Researchers analyzed survey responses of directors of 94 adult cardiology and 34 pediatric cardiology (PC) fellowship programs in the United States. Nine adult and 2 pediatric programs offered adult CHD fellowships, and only 31 adult and 11 pediatric fellows had pursued advanced CHD training in the last 10 years. Most PC programs were in children's hospitals (38 percent) or children's hospitals within adult hospitals (50 percent). Of adult programs, 70 percent were in university hospitals and 40 percent were associated with PC groups.
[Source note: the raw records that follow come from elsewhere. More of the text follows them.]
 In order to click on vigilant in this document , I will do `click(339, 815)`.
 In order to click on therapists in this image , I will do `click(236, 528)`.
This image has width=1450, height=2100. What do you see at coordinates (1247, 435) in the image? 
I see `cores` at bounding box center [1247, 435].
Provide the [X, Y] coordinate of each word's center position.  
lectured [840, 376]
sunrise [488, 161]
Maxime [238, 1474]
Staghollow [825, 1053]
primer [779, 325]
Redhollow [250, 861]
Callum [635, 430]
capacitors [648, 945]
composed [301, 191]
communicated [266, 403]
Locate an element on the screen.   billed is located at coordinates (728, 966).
PC-affiliated adult programs allowed fellows to see more CHD patients, since they had more adult CHD clinics and more adult CHD visits than those without PC affiliation. Over 60 percent of the adult cardiology fellowship programs evaluated 10 or fewer CHD outpatients per month, and 69 percent evaluated less than 5 inpatients per month. Most of the fellowship programs were medium-sized with 6 to 20 adult fellows (76 percent) or 4 to 9 pediatric fellows (59 percent).
See "Variations in adult congenital heart disease training in adult and pediatric cardiology fellowship programs," by Michelle Z. Gurvitz, M.D., Ruey-Kang Chang, M.D., M.P.H., F.A.C.C., Fernando J. Ramos, and others, in the September 6, 2005, Journal of the American College of Cardiology 46(5), pp. 893-898.